Egypt’s embattled president on Wednesday acknowledged making mistakes during his first year in office.

In a televised speech ahead of a planned mass weekend demonstration by opponents demanding his resignation, President Mohammed Morsi pledged to introduce “radical and quick” reforms in state institutions. He insisted he has been “right” about some issues.

Opponents want him to resign and call early elections, charging that he and his Muslim Brotherhood are monopolizing power and failing to solve Egypt’s pressing problems.

He was speaking at a conference hall filled by cabinet ministers and senior officials of his Muslim Brotherhood and its political arm, the Freedom and Justice Party, along with several hundred supporters.

His speech was interrupted repeatedly by applause and chants from his supporters. The army chief was among those in attendance, and he politely clapped.

On Twitter, Egyptian and international observers and journalists criticized and mocked the president’s speech.

 

 

 

 

Earlier Wednesday, at least one person was killed and hundreds were injured in clashes between opponents and supporters of the president, security and hospital officials said.

Some 5,000 Morsi supporters from several Islamist parties — including the Muslim Brotherhood, the Salafi Front and Morsi’s own Freedom and Justice Party — were staging a demonstrations for the president titled “No to Violence, Yes to Legitimacy,” according to Egypt Independent, when clashes involving Molotov cocktails broke out with the anti-Morsi demonstrators.

Meanwhile, the military said it was bringing reinforcements closer to Egypt’s main cities. The troop movement signaled the gravity of the situation, as huge demonstrations by Morsi’s opponents and supporters loom for June 30, along with the specter of violence.

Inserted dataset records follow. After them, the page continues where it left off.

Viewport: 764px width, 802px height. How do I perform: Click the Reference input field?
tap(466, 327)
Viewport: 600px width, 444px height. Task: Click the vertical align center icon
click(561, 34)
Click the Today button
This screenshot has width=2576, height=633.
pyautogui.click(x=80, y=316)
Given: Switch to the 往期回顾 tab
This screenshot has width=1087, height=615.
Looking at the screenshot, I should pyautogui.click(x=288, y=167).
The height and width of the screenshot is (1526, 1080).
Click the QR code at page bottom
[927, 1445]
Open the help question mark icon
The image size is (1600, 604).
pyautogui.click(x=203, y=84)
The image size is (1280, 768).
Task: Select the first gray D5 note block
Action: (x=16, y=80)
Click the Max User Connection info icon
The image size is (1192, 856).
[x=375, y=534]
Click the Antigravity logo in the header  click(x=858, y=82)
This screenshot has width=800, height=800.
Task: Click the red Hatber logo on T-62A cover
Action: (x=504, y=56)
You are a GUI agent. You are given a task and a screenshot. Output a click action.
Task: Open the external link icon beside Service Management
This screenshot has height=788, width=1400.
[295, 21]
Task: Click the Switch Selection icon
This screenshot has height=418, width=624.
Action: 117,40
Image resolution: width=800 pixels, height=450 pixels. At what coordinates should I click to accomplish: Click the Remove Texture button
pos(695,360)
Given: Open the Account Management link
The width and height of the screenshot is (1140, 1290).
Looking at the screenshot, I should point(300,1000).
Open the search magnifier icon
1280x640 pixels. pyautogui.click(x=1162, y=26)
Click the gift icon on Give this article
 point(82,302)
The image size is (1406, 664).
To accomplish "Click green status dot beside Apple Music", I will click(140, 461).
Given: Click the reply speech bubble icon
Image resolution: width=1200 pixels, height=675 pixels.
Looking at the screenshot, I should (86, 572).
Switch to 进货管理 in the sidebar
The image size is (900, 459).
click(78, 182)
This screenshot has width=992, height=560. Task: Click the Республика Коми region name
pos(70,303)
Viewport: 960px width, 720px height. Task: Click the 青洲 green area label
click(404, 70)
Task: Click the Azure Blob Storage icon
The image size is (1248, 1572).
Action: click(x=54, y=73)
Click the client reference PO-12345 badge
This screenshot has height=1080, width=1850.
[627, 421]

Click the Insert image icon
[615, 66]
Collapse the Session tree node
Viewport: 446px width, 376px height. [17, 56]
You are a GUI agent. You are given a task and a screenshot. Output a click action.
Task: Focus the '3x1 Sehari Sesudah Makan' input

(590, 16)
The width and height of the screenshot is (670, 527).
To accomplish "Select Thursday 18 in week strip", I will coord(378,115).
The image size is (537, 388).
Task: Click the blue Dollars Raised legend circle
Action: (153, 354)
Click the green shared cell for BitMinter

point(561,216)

On Sunday, the military chief warned that the army would not stand by and watch Egypt deteriorate into chaos. The two sides have interpreted that statement as support for their opposing positions. The Brotherhood believes the military would intervene to preserve its government, while opponents are convinced that soldiers would protect them from attacks by Islamic militants.

Anger is growing over Egypt’s economic malaise, typified by a severe fuel shortage that has forced many in Cairo to wait in line for hours at gas stations. Electric power cuts are frequent, prices are rising and unemployment is increasing, further adding to tensions.